Monday, 15 July 2013

Tracking on-site campaigns with Google Analytics: The pros and cons of In-Page Analytics

Your homepage is usually your most important landing page. But it is not an easy task to find out how the page’s teasers or “on-site” or “internal campaigns” are performing, especially for content-heavy websites. In the first part of this series on how to track on-site campaigns, we will look at some general issues and then show you 5 pros and 9 cons for Google Analytics’ “In-Page Analytics”.

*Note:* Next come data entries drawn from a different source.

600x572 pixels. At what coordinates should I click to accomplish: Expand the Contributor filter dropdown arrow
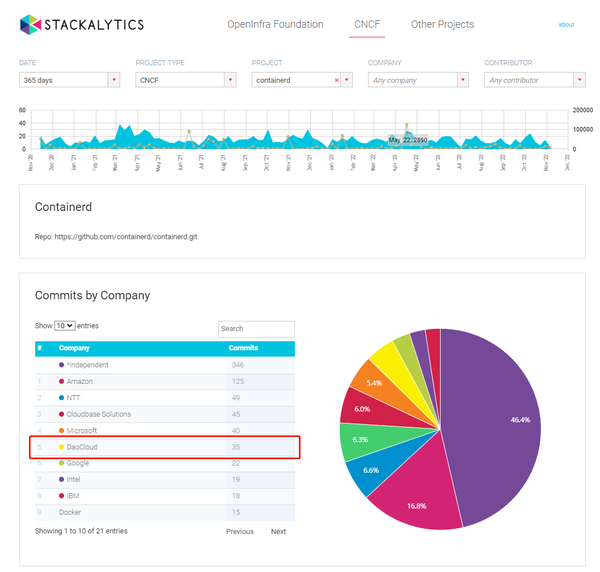pos(578,80)
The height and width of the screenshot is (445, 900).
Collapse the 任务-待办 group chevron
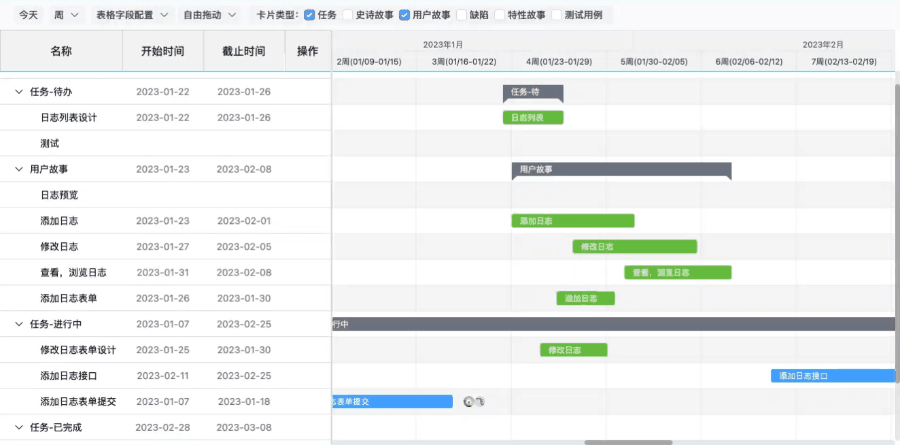point(19,92)
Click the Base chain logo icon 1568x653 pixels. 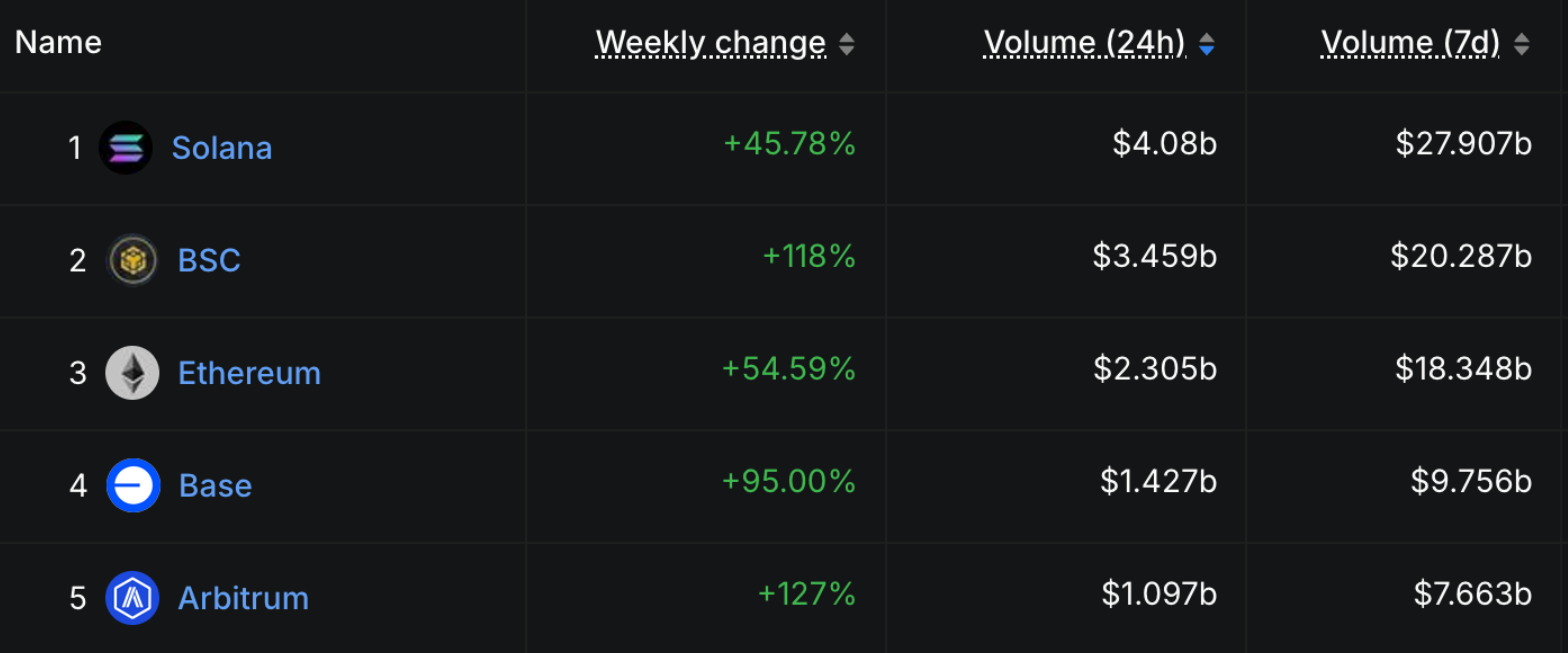click(x=133, y=485)
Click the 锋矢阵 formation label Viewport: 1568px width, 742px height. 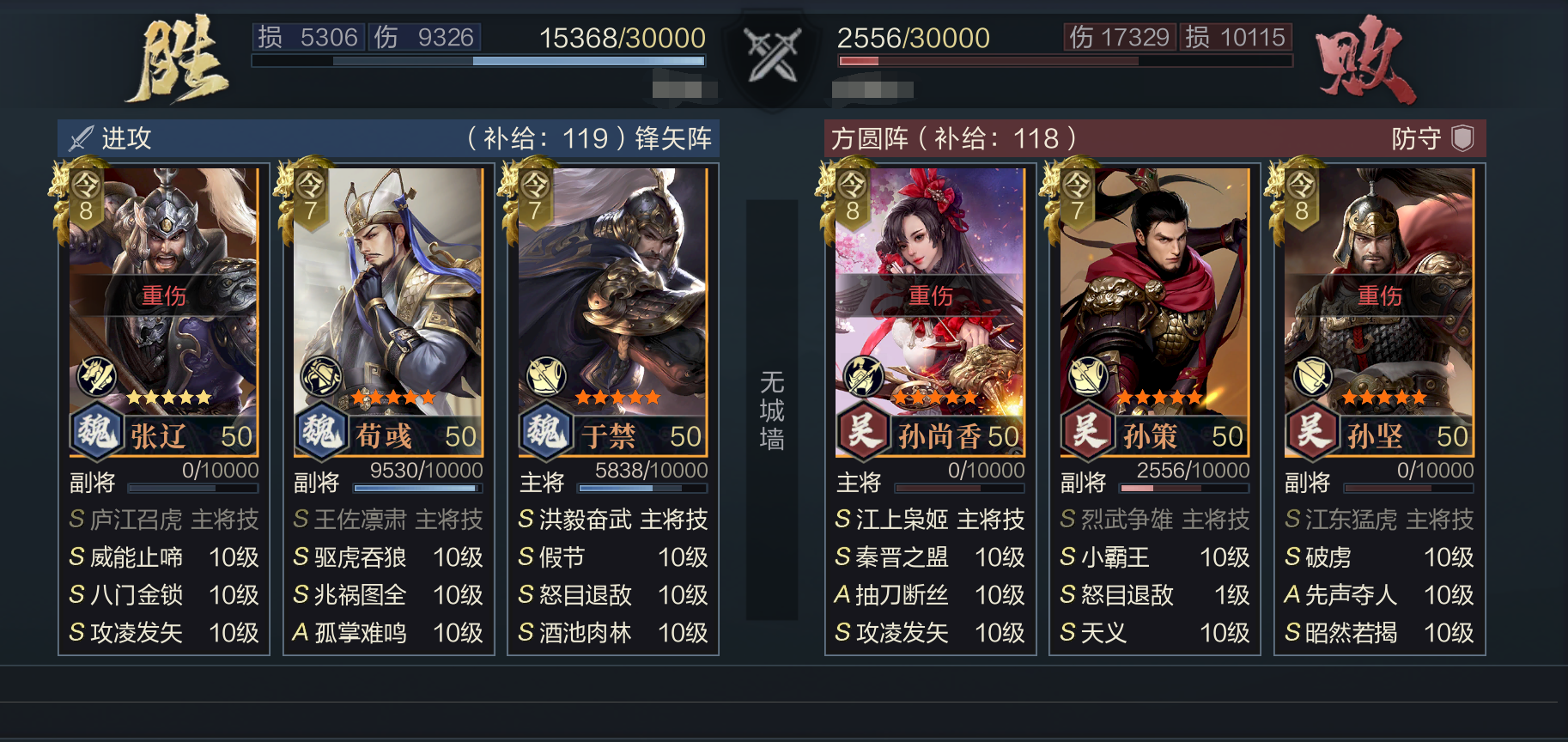[673, 138]
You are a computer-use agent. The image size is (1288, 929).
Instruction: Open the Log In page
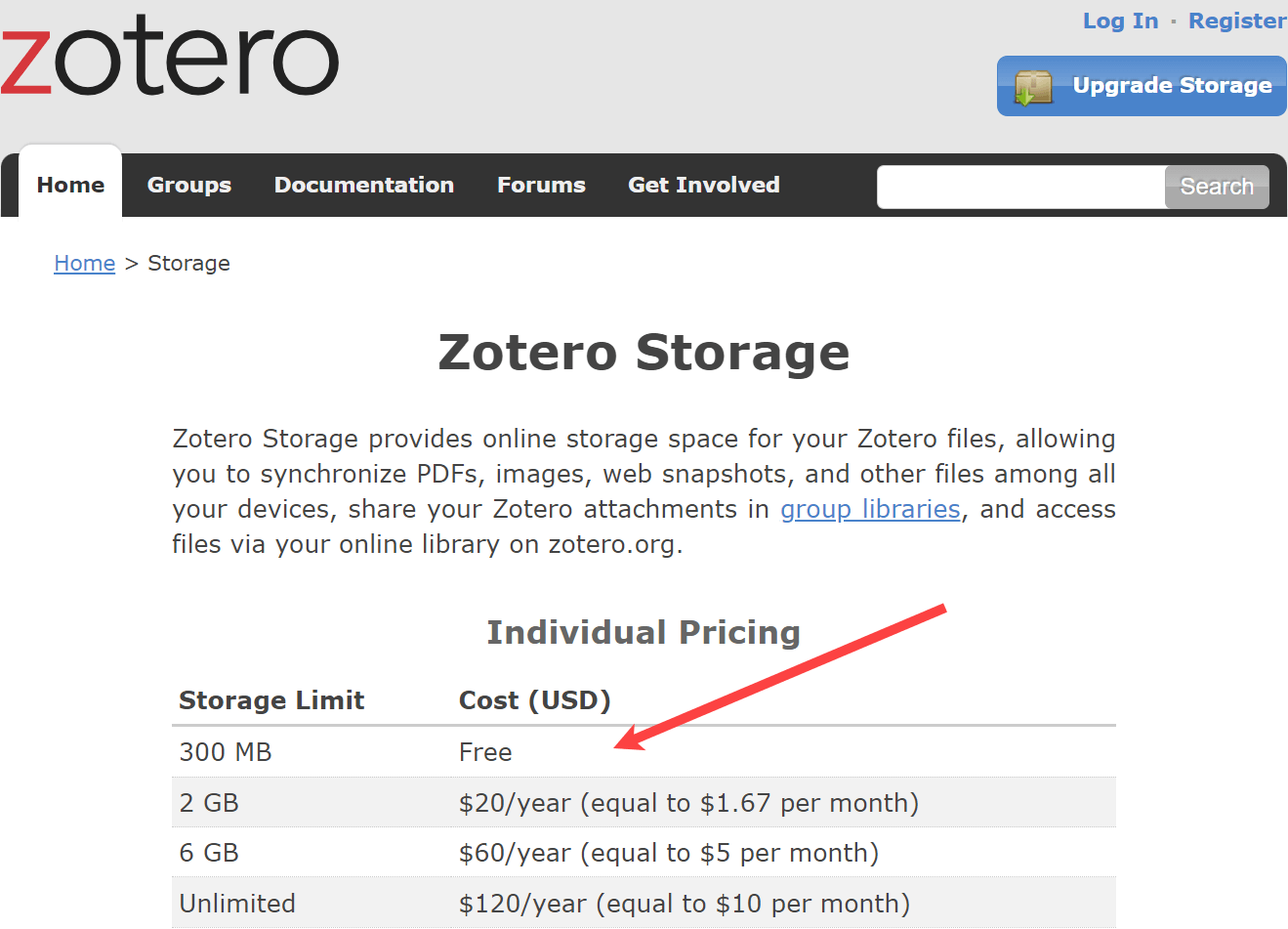(x=1120, y=21)

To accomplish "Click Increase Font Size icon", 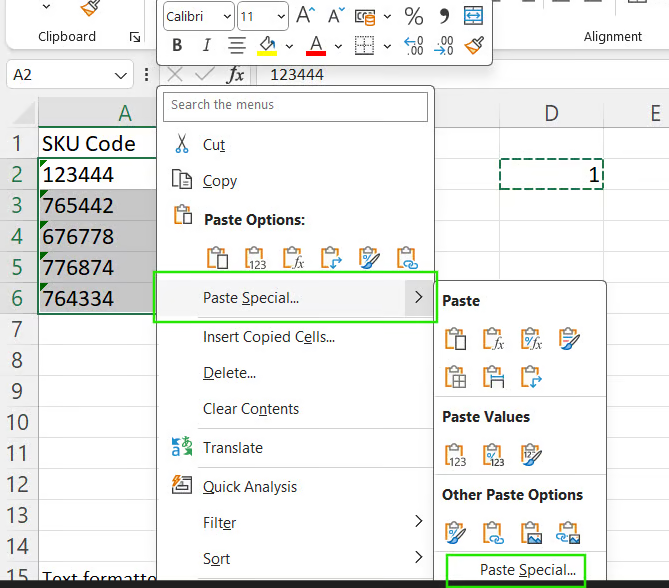I will (306, 16).
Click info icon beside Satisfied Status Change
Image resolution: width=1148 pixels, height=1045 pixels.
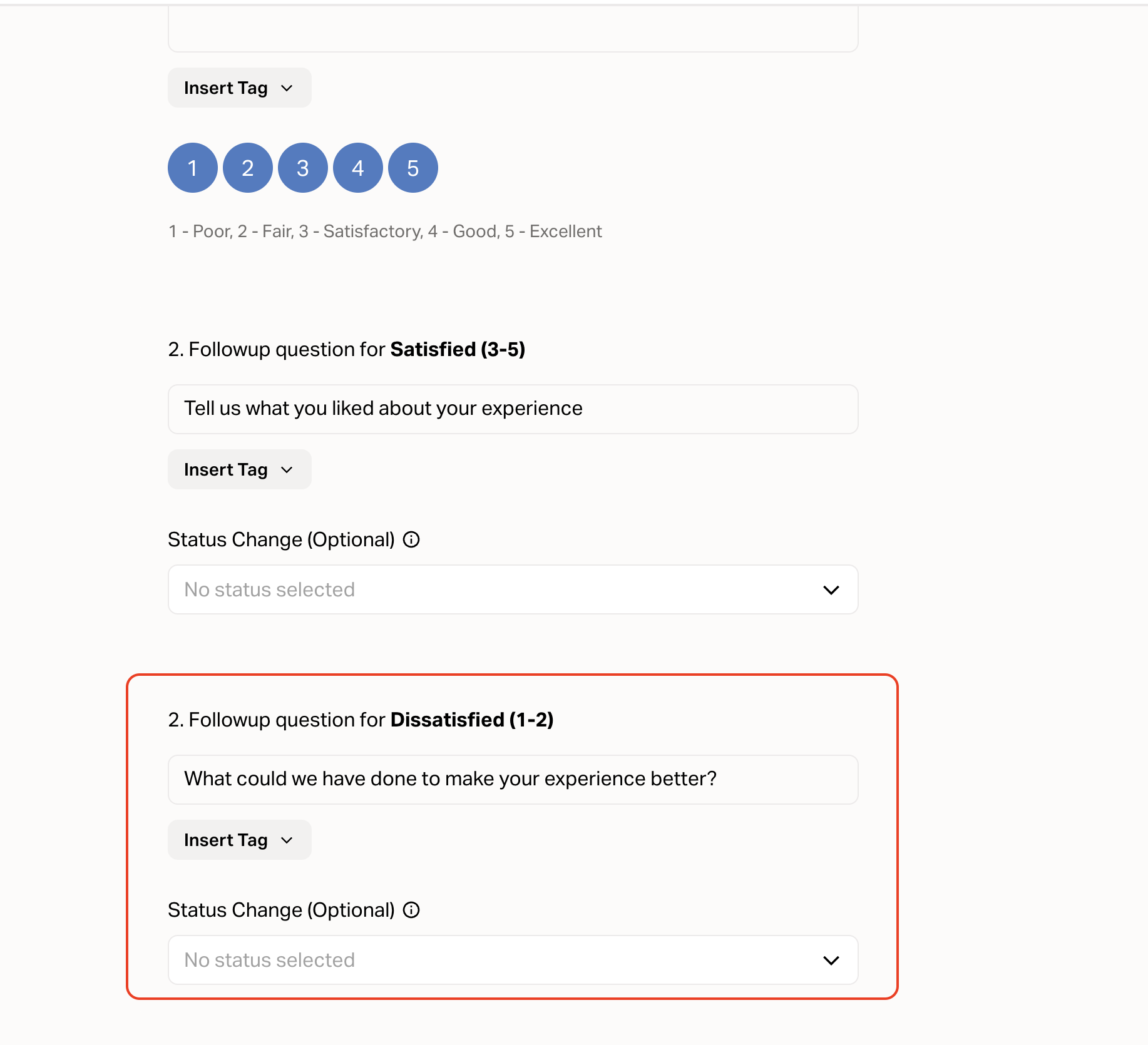coord(411,539)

The teasers change once a week, so every week there’s the question: How well did each teaser perform?
If it were teaser links in an email campaign, the solution would be easy: Just tag all the links with your campaign parameters, and make sure your email service provider offers click tracking.
Why shouldn’t I use regular campaign tags?
Some people also use these normal campaign tags (utm_source etc.) in their on-site campaigns. That is not recommended because you lose the original source of the visitor as soon as she clicks on an on-site campaign link: The original source gets overridden by the parameters of that link.
Paid solutions: Mouse Movement and Click Heat Maps
So what is the solution? You can of course resort to full-scale click-tracking tools like CrazyEgg or PicNet Mouse Eye Tracking (both are paid solutions, PicNet offers a free trial on some pages). Be aware though that this means putting a lot more Javascript on your page which often needs IT buy-in (often hard to get), can impact the page loading time, and you have to use yet another tool. I also think it’s a little obtrusive to track each and every click and mouse movement of your visitor even if they are not (easily) individually identifiable.
Analyzing teaser performance with Google Analytics
You’re not lost if you just want to stick to Google Analytics. In my opinion, there are several proven methods to analyze on-site teaser performance:
  1. In-Page Analytics (a.k.a. “Website Overlay”)
  2. Event Tracking or Virtual Pageviews (actually two methods, but they work similarly)
  3. URL parameters that specify the referring link (like http:\\www.mydomain.com/article?ref=home)
All have their pros and cons. To spoil the show, I use In-Page Analytics for some purposes and Event Tracking for others. I used URL parameters for a while, but almost entirely stopped doing so because it makes reporting a lot more complex and causes other issues. But depending on your goals and your resources, all three solutions may be viable options for you.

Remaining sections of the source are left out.